Disclaimer: The views and opinions expressed in this piece are the author’s and do not necessarily represent the position of Positive Women’s Network – USA.

October 22, 2019


by Connie Shearer


October 23, 2019, is National Day to End Violence against Women Living with HIV.  

This year was a rough one for me, and I thought it was time to discuss violence through the lens of a client. 

A case manager is in many cases, the first point of contact for every person living with HIV who is searching for services and resources.  In some cases, those case managers become the barriers that cause long-term survivors to fall out of care and why newly diagnosed people do not get into care.  

Why: Trauma, and the need for trauma-informed healthcare professionals.   

Every single person reaching out seeking services has been traumatized in some way, and now they are putting themselves at the mercy of one person. How that person reacts to them and their behavior will decide if they stay in care or not. 

How: In some larger cities, organizations are writing policies with language that protects the employee while they put the client at risk. Staff is not trained in trauma-informed care. 

Sadly, some of us who have worked within agencies that serve marginalized communities hear people that make high five or six-figure salaries say that they believe that clients lie to get services or embellish the truth. At the same time, they are writing grants using language that supposedly elevates and enhances the lives of these same untrustworthy and difficult clients, myself included, who live on five or less figures a year. 

Here is my personal story as it relates to this. A few months ago, I received a call while I was at work and had to step outside because it was my pharmacy calling. They told me when they ran my prescriptions, they found out my Ryan White funding lapsed.  Why did I allow my Ryan White to lapse? I didn’t! I left two messages that went unanswered until I called out of meds, angry, confused, and experiencing those “words” case managers and group facilitators get to read through and ignore.  

One of my sisters called me and brought me her extra meds, so I was fine until I was able to re-certify. Without that case manager, the client can’t access services.  I was able to switch to a new agency because I lived in a large city where there is more than one choice, or I would not have gotten back into care. I would have chosen to stay out of care until I was able to move. Thankfully, I found a wonderful case manager until I moved, and I have another great case manager where I live now. 

My suggestion for a possible fix: I would like the option to re-certify online through the same secure portal they use to link case managers now. I think this would help ensure all clients have zero barriers to accessing care. Those clients who are not okay with using the online portal could still go into the office. 

Any long-term survivor of HIV that deals with adherence issues knows how hard it is to get to 100% adherence. I have been diagnosed with HIV for 23 years, and I live with some serious long-term adherence issues.  I am resistant to a few of the medications and do not need to become resistant to anymore. 

When agencies write policies that allow case managers to put a client’s adherence at risk and create a situation where we could possibly develop a resistance to our medication, this is violence any way you look at it. I am not acting entitled to anything here. I am expecting professionalism and for agencies to fill their grant requirements by serving the communities that need them, not only the community members they like.  

When the dust settles, we the client/advocate are talked about with words like: “crazy,” “emotional,” “angry,” “I can’t work with her and her personality.”  
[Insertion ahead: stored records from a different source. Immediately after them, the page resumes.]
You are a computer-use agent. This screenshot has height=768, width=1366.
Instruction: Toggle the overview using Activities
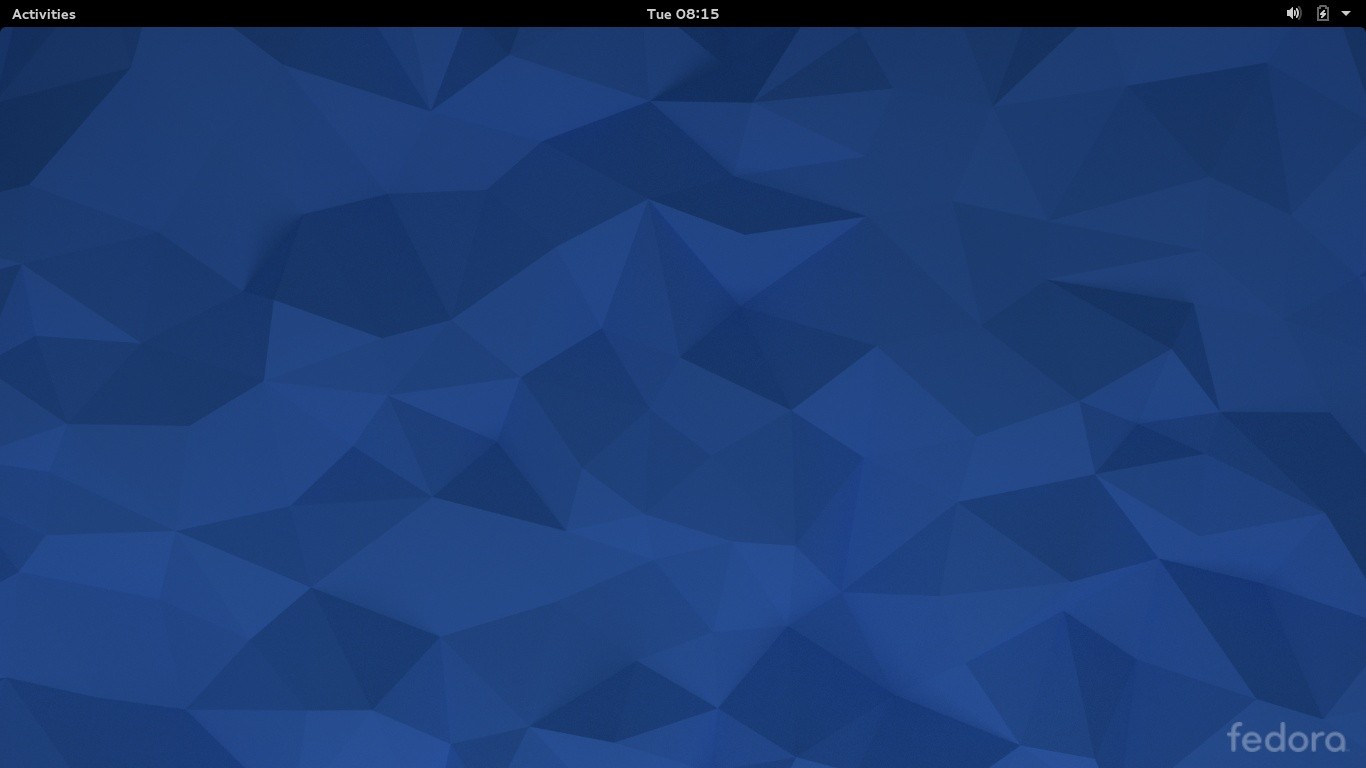pyautogui.click(x=44, y=14)
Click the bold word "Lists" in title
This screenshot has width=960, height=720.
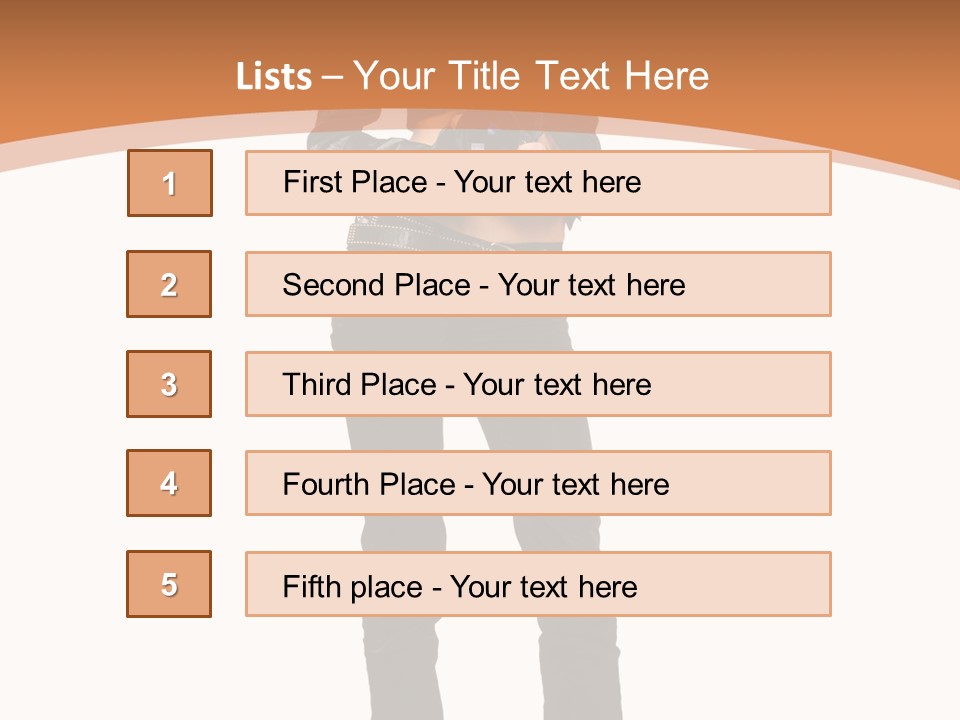click(274, 77)
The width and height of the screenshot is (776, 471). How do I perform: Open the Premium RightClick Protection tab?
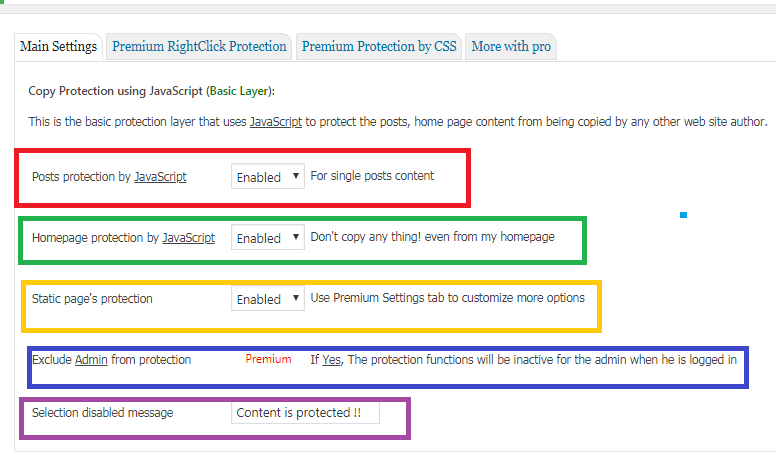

What I need is for those around me to understand trauma and its varying degrees.  If they are truly working to end the epidemic, and if they are working to get that 50% of people living with HIV who are not in care back in care and maintaining viral suppression, they will be trained in trauma-informed care. 

I live with complex trauma and was told that the characteristics of dissociation, rage, isolation, sense of foreshortened future, and psychological numbing, that is causing me to act in certain ways, came from the prolonged exposure to extreme violence and bullying I have experienced specifically because of my diagnosis. 

I began attending webinars and in-person trainings with Positive Women’s Network and The Well Project. I began attending monthly call in meetings with my sisters, who have explained and shown me firsthand that the only way we get through those hard times is to love harder on that person who is struggling.  Love them when they are in the middle of living through those words our case managers get to toss around and get to choose to turn us away because we are “difficult to reach” and “angry” or “living with mental illness”, even though those are some of the keywords that help them win grants. Being part of a sisterhood has taught me to give privacy when it is needed and love each other even when it isn’t asked for and especially when it isn’t easy. Even when you’re mad, love each other. 

MAD LOVE – to harbor more than an average or normal fondness of or for something. a way to say you really like something – I have MAD LOVE for my tribe!